¹H-NMR (CDCl₃, 400 MHz): δ 8.79-8.75 (m, 1H); 8.52 (ddd, J=1.1, 2.3, 8.3 Hz, 1H); 8.25 (ddd, J=1.1, 1.8, 7.8 Hz, 1H); 7.81 (t, J=8.5 Hz, 1H); 4.28 (d, J=11.3 Hz, 1H); 4.05 (d, J=11.3 Hz, 1H); 2.73 (d, J=4.4 Hz, 1H); 2.67 (d, J=4.4 Hz, 1H); 1.56 (s, 3H).

Step IV:

4-(Acetylamino)-3-{[(2S)-2-methyloxiran-2-yl]methoxyl}phenyl benzoate

A mixture of 4-(acetylamino)-3-hydroxyphenyl benzoate (2.71 g, 10 mmol), [(2S)-2-methyloxiran-2-yl]methyl3-nitrobenzenesulfonate (2.73 g, 10 mmol) and Cs₂CO₃ (3.57 g, 11 mmol) in 1-methylpyrrolidin-2-one (35 mL) was stirred at room temperature overnight. The reaction mixture was partitioned between ethyl acetate and water. The organic layer was dried over Na₂SO₄, filtered and concentrated. The residue was purified by silica gel flash chromatography (ethyl acetate/n-heptane) to give the sub titled compound as a colourless solid (1.31 g, 3.9 mmol, 39%).

¹H-NMR (400 MHz, CDCl₃): δ 8.41 (d, 1H), 8.18 (m, 2H), 7.91 (br.s, 1H), 7.63 (m, 1H), 7.50 (m, 2H), 6.83 (m, 1H), 4.15 (d, J=10.8 Hz, 1H), 4.03 (d, J=10.8 Hz, 1H), 3.99 (d, J=10.8 Hz, 1H), 2.92 (d, J=4.6Hz, 1H), 2.78 (d, J=4.6 Hz, 1H), 2.22 (s, 3H), 1.48 (s, 3H).

APCI-MS: m/z 342[MH⁺].

Step V

N-[2-({(2S)-3-[(5-Chloro-3H-spiro[1-benzofuran-2,1′-cyclohexan]-4′-yl)amino]-2-hydroxy-2-methylpropyl}oxy-4-hydroxyphenyl]acetamide (trifluoro acetate)

A mixture of 5-chloro-3H-spiro[1-benzofuran-2,1′-cyclohexan]-4′-amine (20 mg, 0.084 mmol) and 4-(acetylamino)-3-{[(2S)-2-methyloxiran-2-yl]methoxy}phenyl benzoate (29 mg, 0.084 mmol) in ethanol (1.5 mL) was stirred at 80° C. over night, 2 drops conc NaOEt was added and the mixture was stirred at room temperature for 4 hours. The volatiles were removed in vacuo and the residue was purified by HPLC (10-80% acetonitrile in water, 0.1% CF₃CO₂H) to give the titled compound (20 mg).

(Source data)
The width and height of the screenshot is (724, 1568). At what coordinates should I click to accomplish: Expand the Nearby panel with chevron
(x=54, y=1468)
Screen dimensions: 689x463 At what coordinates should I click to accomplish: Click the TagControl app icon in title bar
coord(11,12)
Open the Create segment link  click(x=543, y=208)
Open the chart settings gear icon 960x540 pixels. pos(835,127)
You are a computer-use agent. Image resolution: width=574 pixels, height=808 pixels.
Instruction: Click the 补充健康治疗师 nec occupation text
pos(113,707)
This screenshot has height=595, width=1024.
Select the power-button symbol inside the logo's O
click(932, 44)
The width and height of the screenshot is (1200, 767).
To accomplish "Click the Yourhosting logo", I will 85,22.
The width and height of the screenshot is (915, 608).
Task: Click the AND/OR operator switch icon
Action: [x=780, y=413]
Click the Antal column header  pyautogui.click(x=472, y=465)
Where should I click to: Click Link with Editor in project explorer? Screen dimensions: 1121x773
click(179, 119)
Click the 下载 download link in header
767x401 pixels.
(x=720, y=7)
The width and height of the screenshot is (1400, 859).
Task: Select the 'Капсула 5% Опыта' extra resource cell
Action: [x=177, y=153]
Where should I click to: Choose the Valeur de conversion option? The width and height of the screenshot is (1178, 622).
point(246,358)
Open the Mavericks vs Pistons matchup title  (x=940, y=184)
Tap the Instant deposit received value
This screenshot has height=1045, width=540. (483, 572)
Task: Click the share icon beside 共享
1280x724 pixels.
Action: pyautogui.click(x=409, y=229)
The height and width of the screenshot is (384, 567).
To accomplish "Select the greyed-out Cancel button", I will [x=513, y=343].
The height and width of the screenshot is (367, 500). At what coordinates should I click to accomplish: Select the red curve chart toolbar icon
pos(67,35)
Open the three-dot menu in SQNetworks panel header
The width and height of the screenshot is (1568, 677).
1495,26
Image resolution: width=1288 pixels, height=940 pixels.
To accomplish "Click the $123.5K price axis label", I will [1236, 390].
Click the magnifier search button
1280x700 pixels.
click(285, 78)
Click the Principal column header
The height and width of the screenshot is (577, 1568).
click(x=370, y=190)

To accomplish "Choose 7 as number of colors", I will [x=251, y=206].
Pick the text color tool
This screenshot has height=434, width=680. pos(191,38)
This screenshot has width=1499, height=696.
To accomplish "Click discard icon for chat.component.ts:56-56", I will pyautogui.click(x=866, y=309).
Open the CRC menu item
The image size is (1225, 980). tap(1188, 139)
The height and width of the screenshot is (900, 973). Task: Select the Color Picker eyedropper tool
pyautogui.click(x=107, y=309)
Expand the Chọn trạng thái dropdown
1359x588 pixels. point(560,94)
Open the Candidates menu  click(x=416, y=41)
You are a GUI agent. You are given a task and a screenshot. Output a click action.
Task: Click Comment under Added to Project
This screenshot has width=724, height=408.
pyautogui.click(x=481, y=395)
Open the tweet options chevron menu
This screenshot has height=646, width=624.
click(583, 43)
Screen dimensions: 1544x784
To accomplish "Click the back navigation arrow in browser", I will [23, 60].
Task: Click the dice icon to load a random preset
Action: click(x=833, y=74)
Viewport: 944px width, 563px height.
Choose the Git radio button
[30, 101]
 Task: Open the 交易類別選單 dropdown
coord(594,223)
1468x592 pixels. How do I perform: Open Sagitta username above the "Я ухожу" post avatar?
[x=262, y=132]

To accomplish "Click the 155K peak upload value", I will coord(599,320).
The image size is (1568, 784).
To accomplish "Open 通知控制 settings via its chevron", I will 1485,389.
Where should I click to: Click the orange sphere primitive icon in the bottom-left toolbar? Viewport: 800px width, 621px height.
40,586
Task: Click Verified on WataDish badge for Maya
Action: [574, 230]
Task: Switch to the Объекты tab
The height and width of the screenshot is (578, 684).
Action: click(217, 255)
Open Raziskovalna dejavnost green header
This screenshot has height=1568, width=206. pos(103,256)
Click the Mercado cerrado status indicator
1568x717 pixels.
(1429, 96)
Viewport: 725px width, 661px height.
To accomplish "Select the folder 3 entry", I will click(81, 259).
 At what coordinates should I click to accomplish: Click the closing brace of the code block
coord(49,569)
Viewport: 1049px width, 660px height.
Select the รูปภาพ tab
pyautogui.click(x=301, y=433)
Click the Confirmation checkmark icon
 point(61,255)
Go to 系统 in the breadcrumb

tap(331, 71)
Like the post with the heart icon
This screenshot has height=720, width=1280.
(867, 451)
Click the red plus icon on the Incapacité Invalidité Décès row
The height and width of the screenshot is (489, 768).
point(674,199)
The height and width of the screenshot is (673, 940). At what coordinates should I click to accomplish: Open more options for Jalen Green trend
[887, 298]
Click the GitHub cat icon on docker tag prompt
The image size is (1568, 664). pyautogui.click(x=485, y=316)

_Description of the task_: In the synthesis text, at what temperature was the Step V mixture in ethanol stirred overnight? You can ignore the listing entirely.

_Solution for this problem_: 80 °C